Instructions for the task - Render every line of the listing below as a JSON list of strings, one string per line, leaving out blank lines and any pictures.

----- Dataset

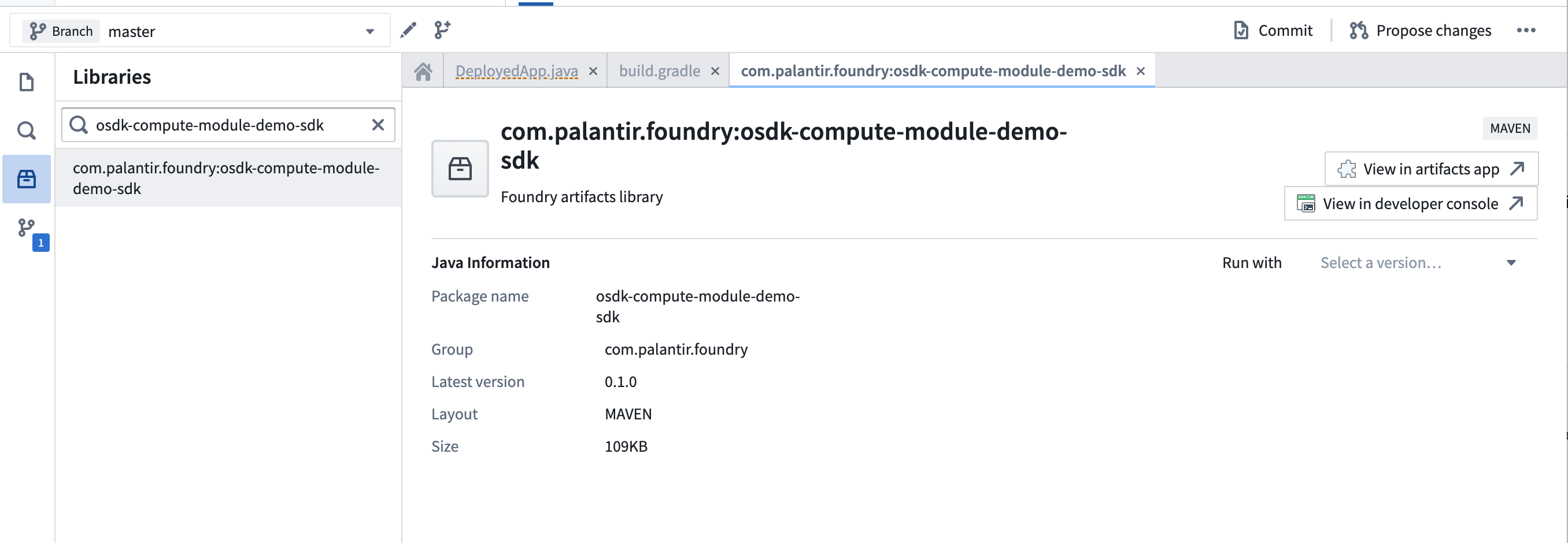Viewport: 1568px width, 543px height.
Task: Open the file explorer panel
Action: click(26, 81)
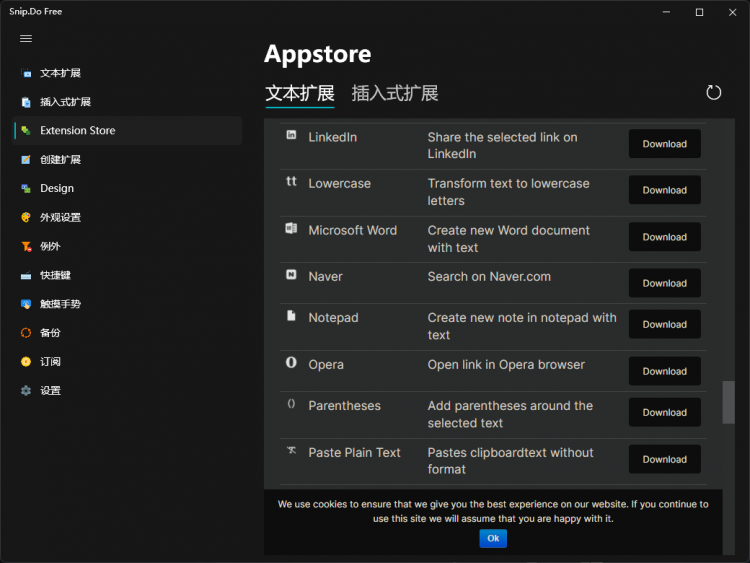Open 设置 gear in sidebar
750x563 pixels.
[50, 390]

----------

Correct output -
[
  "Viewport: 1568px width, 543px height.",
  "Task: Open the file explorer panel",
  "Action: click(26, 81)",
  "Open 设置 gear in sidebar",
  "750x563 pixels.",
  "[50, 390]"
]